(Pixel coordinate grounding data)
——

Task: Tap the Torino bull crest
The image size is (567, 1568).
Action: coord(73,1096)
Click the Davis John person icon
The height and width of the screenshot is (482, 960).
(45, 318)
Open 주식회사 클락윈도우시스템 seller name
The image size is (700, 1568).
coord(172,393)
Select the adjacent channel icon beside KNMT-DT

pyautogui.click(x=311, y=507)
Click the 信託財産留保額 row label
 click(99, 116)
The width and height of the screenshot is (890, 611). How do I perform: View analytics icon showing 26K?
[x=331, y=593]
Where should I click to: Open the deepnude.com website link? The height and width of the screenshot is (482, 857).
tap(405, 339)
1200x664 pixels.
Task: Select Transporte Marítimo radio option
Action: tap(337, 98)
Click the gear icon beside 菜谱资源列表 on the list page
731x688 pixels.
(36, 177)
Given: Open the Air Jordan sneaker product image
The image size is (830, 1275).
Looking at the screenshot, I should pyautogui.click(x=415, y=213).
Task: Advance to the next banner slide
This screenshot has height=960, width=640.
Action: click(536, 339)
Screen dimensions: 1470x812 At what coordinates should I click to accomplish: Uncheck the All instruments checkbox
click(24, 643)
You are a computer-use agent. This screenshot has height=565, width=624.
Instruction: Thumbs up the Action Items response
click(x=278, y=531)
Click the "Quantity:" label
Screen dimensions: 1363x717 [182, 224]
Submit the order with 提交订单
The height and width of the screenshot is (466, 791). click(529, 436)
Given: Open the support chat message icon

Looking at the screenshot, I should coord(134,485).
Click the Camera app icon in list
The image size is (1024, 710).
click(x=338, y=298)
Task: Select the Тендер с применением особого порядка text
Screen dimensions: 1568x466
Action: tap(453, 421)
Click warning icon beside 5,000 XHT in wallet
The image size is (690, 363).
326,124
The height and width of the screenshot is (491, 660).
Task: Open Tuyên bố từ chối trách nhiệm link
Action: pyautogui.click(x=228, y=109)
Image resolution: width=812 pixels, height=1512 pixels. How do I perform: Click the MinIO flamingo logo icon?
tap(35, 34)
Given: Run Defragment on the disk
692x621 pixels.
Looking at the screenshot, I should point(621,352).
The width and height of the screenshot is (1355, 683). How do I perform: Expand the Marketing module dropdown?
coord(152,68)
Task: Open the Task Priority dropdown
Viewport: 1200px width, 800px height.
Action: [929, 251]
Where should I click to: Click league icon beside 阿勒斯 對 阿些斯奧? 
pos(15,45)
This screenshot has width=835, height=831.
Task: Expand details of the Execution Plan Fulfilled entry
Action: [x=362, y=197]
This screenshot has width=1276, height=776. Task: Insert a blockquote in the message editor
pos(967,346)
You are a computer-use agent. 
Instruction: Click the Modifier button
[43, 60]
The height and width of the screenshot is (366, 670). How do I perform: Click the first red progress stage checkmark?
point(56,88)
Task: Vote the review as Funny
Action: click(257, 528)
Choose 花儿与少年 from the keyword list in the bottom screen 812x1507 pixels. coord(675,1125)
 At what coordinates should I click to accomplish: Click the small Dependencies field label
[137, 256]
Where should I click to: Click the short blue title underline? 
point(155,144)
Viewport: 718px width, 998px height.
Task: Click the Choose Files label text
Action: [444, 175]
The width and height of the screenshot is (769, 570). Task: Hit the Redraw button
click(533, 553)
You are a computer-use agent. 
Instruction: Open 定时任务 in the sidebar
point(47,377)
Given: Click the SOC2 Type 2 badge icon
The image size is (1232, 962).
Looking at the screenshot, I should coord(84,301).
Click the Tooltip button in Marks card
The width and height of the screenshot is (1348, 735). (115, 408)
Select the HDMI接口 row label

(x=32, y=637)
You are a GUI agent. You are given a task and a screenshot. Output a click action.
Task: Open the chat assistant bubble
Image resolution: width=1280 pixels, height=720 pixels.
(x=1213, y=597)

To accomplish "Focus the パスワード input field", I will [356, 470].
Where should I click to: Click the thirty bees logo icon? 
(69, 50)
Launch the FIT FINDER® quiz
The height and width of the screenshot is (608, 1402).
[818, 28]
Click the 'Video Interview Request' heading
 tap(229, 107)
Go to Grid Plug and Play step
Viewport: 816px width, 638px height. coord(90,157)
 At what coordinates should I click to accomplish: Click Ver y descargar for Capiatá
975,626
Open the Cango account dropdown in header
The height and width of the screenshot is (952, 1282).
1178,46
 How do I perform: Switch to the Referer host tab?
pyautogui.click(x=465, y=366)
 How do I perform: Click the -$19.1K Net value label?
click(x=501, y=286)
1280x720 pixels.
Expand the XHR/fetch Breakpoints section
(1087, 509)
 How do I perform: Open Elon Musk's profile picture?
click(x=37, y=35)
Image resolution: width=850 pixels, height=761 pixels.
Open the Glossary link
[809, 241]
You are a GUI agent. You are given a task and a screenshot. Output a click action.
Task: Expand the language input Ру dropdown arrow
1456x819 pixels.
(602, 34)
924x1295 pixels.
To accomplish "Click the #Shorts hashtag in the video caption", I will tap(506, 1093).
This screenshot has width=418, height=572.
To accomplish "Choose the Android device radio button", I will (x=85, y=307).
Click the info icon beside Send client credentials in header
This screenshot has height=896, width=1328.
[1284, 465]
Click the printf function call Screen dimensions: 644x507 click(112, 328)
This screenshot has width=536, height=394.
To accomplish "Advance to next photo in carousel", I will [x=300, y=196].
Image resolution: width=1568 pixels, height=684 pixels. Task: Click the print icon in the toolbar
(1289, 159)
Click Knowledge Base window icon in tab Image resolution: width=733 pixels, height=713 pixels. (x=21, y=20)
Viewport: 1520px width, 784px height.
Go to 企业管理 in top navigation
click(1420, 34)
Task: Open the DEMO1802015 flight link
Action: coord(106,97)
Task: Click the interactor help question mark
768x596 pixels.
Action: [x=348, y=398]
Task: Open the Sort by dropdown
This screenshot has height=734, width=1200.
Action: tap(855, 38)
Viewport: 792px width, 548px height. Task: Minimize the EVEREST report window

——

**WORK TO COMPLETE:** Your answer should be the records themselves, returned word for word.

**ANSWER FOR THIS EXERCISE:**
Task: Tap the Torino bull crest
The image size is (567, 1568).
Action: coord(73,1096)
Click the Davis John person icon
The height and width of the screenshot is (482, 960).
(45, 318)
Open 주식회사 클락윈도우시스템 seller name
The image size is (700, 1568).
coord(172,393)
Select the adjacent channel icon beside KNMT-DT

pyautogui.click(x=311, y=507)
Click the 信託財産留保額 row label
 click(99, 116)
The width and height of the screenshot is (890, 611). How do I perform: View analytics icon showing 26K?
[x=331, y=593]
Where should I click to: Open the deepnude.com website link? The height and width of the screenshot is (482, 857).
tap(405, 339)
1200x664 pixels.
Task: Select Transporte Marítimo radio option
Action: tap(337, 98)
Click the gear icon beside 菜谱资源列表 on the list page
731x688 pixels.
(36, 177)
Given: Open the Air Jordan sneaker product image
The image size is (830, 1275).
Looking at the screenshot, I should pyautogui.click(x=415, y=213).
Task: Advance to the next banner slide
This screenshot has height=960, width=640.
Action: click(536, 339)
Screen dimensions: 1470x812 At what coordinates should I click to accomplish: Uncheck the All instruments checkbox
click(24, 643)
You are a computer-use agent. This screenshot has height=565, width=624.
Instruction: Thumbs up the Action Items response
click(x=278, y=531)
Click the "Quantity:" label
Screen dimensions: 1363x717 [182, 224]
Submit the order with 提交订单
The height and width of the screenshot is (466, 791). click(529, 436)
Given: Open the support chat message icon

Looking at the screenshot, I should coord(134,485).
Click the Camera app icon in list
The image size is (1024, 710).
click(x=338, y=298)
Task: Select the Тендер с применением особого порядка text
Screen dimensions: 1568x466
Action: tap(453, 421)
Click warning icon beside 5,000 XHT in wallet
The image size is (690, 363).
326,124
The height and width of the screenshot is (491, 660).
Task: Open Tuyên bố từ chối trách nhiệm link
Action: pyautogui.click(x=228, y=109)
Image resolution: width=812 pixels, height=1512 pixels. How do I perform: Click the MinIO flamingo logo icon?
tap(35, 34)
Given: Run Defragment on the disk
692x621 pixels.
Looking at the screenshot, I should point(621,352).
The width and height of the screenshot is (1355, 683). How do I perform: Expand the Marketing module dropdown?
coord(152,68)
Task: Open the Task Priority dropdown
Viewport: 1200px width, 800px height.
Action: [929, 251]
Where should I click to: Click league icon beside 阿勒斯 對 阿些斯奧? 
pos(15,45)
This screenshot has width=835, height=831.
Task: Expand details of the Execution Plan Fulfilled entry
Action: [x=362, y=197]
This screenshot has width=1276, height=776. Task: Insert a blockquote in the message editor
pos(967,346)
You are a computer-use agent. 
Instruction: Click the Modifier button
[43, 60]
The height and width of the screenshot is (366, 670). How do I perform: Click the first red progress stage checkmark?
point(56,88)
Task: Vote the review as Funny
Action: click(257, 528)
Choose 花儿与少年 from the keyword list in the bottom screen 812x1507 pixels. coord(675,1125)
 At what coordinates should I click to accomplish: Click the small Dependencies field label
[137, 256]
Where should I click to: Click the short blue title underline? 
point(155,144)
Viewport: 718px width, 998px height.
Task: Click the Choose Files label text
Action: [444, 175]
The width and height of the screenshot is (769, 570). Task: Hit the Redraw button
click(533, 553)
You are a computer-use agent. 
Instruction: Open 定时任务 in the sidebar
point(47,377)
Given: Click the SOC2 Type 2 badge icon
The image size is (1232, 962).
Looking at the screenshot, I should coord(84,301).
Click the Tooltip button in Marks card
The width and height of the screenshot is (1348, 735). (115, 408)
Select the HDMI接口 row label

(x=32, y=637)
You are a GUI agent. You are given a task and a screenshot. Output a click action.
Task: Open the chat assistant bubble
Image resolution: width=1280 pixels, height=720 pixels.
(x=1213, y=597)

To accomplish "Focus the パスワード input field", I will [356, 470].
Where should I click to: Click the thirty bees logo icon? 
(69, 50)
Launch the FIT FINDER® quiz
The height and width of the screenshot is (608, 1402).
[818, 28]
Click the 'Video Interview Request' heading
 tap(229, 107)
Go to Grid Plug and Play step
Viewport: 816px width, 638px height. coord(90,157)
 At what coordinates should I click to accomplish: Click Ver y descargar for Capiatá
975,626
Open the Cango account dropdown in header
The height and width of the screenshot is (952, 1282).
1178,46
 How do I perform: Switch to the Referer host tab?
pyautogui.click(x=465, y=366)
 How do I perform: Click the -$19.1K Net value label?
click(x=501, y=286)
1280x720 pixels.
Expand the XHR/fetch Breakpoints section
(1087, 509)
 How do I perform: Open Elon Musk's profile picture?
click(x=37, y=35)
Image resolution: width=850 pixels, height=761 pixels.
Open the Glossary link
[809, 241]
You are a GUI agent. You are given a task and a screenshot. Output a click action.
Task: Expand the language input Ру dropdown arrow
1456x819 pixels.
(602, 34)
924x1295 pixels.
To accomplish "Click the #Shorts hashtag in the video caption", I will tap(506, 1093).
This screenshot has width=418, height=572.
To accomplish "Choose the Android device radio button", I will (x=85, y=307).
Click the info icon beside Send client credentials in header
This screenshot has height=896, width=1328.
[1284, 465]
Click the printf function call Screen dimensions: 644x507 click(112, 328)
This screenshot has width=536, height=394.
To accomplish "Advance to next photo in carousel", I will [x=300, y=196].
Image resolution: width=1568 pixels, height=684 pixels. Task: Click the print icon in the toolbar
(1289, 159)
Click Knowledge Base window icon in tab Image resolution: width=733 pixels, height=713 pixels. (x=21, y=20)
Viewport: 1520px width, 784px height.
Go to 企业管理 in top navigation
click(1420, 34)
Task: Open the DEMO1802015 flight link
Action: coord(106,97)
Task: Click the interactor help question mark
768x596 pixels.
Action: [x=348, y=398]
Task: Open the Sort by dropdown
This screenshot has height=734, width=1200.
Action: tap(855, 38)
Viewport: 792px width, 548px height. Task: Minimize the EVEREST report window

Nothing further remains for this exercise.